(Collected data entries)
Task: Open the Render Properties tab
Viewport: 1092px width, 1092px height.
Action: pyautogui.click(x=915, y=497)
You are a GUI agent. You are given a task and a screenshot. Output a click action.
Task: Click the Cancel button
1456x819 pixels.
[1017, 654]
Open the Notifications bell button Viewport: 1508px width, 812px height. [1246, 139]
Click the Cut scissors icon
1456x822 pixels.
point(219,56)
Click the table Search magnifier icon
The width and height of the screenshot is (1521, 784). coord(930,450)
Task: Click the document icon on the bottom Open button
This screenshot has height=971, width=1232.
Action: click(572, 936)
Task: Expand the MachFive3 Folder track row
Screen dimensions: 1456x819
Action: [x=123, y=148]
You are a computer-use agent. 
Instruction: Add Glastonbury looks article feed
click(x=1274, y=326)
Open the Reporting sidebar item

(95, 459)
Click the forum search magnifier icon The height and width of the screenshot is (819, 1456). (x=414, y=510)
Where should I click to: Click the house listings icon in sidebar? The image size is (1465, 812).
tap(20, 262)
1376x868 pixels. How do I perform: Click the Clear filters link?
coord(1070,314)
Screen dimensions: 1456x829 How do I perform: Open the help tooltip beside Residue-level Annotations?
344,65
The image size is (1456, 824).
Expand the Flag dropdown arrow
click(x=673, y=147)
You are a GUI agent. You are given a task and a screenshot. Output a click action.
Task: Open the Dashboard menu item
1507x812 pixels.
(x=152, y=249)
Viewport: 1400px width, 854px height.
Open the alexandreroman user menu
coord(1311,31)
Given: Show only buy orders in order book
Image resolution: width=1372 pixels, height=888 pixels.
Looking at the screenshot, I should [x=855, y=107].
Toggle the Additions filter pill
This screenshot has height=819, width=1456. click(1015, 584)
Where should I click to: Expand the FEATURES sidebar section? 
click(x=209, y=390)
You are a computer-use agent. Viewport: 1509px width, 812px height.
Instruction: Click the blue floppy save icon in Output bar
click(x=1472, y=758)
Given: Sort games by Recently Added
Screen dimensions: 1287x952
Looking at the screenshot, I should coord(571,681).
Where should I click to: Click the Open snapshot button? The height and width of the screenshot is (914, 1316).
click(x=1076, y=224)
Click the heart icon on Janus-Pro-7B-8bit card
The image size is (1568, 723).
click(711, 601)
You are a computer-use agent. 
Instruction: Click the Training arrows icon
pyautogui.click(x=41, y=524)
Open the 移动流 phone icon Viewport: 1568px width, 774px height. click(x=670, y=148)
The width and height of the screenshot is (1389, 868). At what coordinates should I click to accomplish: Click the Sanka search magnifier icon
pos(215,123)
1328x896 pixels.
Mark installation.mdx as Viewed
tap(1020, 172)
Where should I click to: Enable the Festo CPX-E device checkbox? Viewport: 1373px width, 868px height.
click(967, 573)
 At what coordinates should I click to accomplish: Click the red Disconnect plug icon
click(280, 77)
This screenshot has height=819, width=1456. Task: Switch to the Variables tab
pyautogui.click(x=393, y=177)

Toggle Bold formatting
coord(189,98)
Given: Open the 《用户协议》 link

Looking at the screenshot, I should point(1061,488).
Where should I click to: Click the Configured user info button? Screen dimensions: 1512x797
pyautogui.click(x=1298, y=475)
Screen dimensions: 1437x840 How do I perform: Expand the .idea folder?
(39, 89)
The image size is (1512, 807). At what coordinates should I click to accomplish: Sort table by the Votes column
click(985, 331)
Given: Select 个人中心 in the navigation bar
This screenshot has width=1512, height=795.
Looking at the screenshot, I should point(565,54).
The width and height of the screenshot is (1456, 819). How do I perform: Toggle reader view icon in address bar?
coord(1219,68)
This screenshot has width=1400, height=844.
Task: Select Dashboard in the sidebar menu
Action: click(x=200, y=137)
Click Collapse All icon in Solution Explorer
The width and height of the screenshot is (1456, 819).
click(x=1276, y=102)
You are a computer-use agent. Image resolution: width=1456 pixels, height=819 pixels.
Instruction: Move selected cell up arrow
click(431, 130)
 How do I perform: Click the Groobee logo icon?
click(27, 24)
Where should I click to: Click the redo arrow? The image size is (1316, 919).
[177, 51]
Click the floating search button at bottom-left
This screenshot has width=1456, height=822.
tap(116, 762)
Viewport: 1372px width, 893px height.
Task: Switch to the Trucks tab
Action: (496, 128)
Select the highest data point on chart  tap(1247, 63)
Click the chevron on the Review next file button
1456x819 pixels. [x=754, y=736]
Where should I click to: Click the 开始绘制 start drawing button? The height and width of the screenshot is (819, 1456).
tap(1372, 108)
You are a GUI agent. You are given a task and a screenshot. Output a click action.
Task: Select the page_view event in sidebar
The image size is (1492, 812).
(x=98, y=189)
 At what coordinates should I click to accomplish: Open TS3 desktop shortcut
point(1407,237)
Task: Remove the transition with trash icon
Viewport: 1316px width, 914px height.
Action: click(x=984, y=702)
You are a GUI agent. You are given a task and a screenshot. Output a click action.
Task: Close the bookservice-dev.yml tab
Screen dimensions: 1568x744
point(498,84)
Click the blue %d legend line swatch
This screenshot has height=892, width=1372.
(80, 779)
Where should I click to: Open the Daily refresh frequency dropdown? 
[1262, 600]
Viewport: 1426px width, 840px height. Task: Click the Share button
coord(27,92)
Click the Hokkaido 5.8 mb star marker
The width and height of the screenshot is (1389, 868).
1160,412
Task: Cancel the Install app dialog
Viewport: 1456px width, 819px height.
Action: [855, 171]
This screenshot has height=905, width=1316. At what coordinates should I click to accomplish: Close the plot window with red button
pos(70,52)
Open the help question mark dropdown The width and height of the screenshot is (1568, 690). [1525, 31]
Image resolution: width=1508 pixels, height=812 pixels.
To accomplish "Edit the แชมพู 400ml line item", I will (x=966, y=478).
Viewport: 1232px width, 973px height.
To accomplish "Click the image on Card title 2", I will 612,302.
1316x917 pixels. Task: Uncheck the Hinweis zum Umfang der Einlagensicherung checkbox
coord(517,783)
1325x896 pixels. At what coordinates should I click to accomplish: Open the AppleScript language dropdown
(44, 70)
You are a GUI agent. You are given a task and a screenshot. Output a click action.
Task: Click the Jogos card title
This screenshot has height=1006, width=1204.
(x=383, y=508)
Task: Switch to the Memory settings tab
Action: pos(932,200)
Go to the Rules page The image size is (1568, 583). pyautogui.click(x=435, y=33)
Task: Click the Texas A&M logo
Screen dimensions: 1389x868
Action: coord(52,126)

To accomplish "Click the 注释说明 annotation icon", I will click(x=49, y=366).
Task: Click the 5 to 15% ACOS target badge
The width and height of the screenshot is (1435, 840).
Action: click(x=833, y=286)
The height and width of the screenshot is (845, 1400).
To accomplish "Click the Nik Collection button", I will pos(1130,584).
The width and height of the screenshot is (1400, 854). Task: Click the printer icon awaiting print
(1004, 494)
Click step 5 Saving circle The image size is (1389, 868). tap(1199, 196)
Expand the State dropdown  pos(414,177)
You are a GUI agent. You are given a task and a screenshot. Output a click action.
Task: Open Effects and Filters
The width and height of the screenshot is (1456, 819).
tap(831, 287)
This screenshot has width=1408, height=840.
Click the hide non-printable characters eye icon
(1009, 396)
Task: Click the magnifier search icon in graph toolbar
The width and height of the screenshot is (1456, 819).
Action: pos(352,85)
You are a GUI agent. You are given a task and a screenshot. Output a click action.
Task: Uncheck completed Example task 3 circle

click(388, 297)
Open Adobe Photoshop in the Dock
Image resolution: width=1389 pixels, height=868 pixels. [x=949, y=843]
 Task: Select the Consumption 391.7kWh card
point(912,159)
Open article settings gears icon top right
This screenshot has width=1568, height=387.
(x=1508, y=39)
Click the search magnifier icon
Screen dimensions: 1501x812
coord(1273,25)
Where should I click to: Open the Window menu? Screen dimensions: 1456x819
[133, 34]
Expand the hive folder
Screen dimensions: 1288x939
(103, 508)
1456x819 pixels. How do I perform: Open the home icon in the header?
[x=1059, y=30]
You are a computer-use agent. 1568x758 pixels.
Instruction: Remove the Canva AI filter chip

| Directions |
Starting with the line with "1456x822 pixels." above and going on through the line with "Given: Show only buy orders in order book", transcribe every line exactly, both ends included, and add nothing.

| Exercise answer |
1456x822 pixels.
point(219,56)
Click the table Search magnifier icon
The width and height of the screenshot is (1521, 784). coord(930,450)
Task: Click the document icon on the bottom Open button
This screenshot has height=971, width=1232.
Action: click(572, 936)
Task: Expand the MachFive3 Folder track row
Screen dimensions: 1456x819
Action: [x=123, y=148]
You are a computer-use agent. 
Instruction: Add Glastonbury looks article feed
click(x=1274, y=326)
Open the Reporting sidebar item

(95, 459)
Click the forum search magnifier icon The height and width of the screenshot is (819, 1456). (x=414, y=510)
Where should I click to: Click the house listings icon in sidebar? The image size is (1465, 812).
tap(20, 262)
1376x868 pixels. How do I perform: Click the Clear filters link?
coord(1070,314)
Screen dimensions: 1456x829 How do I perform: Open the help tooltip beside Residue-level Annotations?
344,65
The image size is (1456, 824).
Expand the Flag dropdown arrow
click(x=673, y=147)
You are a GUI agent. You are given a task and a screenshot. Output a click action.
Task: Open the Dashboard menu item
1507x812 pixels.
(x=152, y=249)
Viewport: 1400px width, 854px height.
Open the alexandreroman user menu
coord(1311,31)
Given: Show only buy orders in order book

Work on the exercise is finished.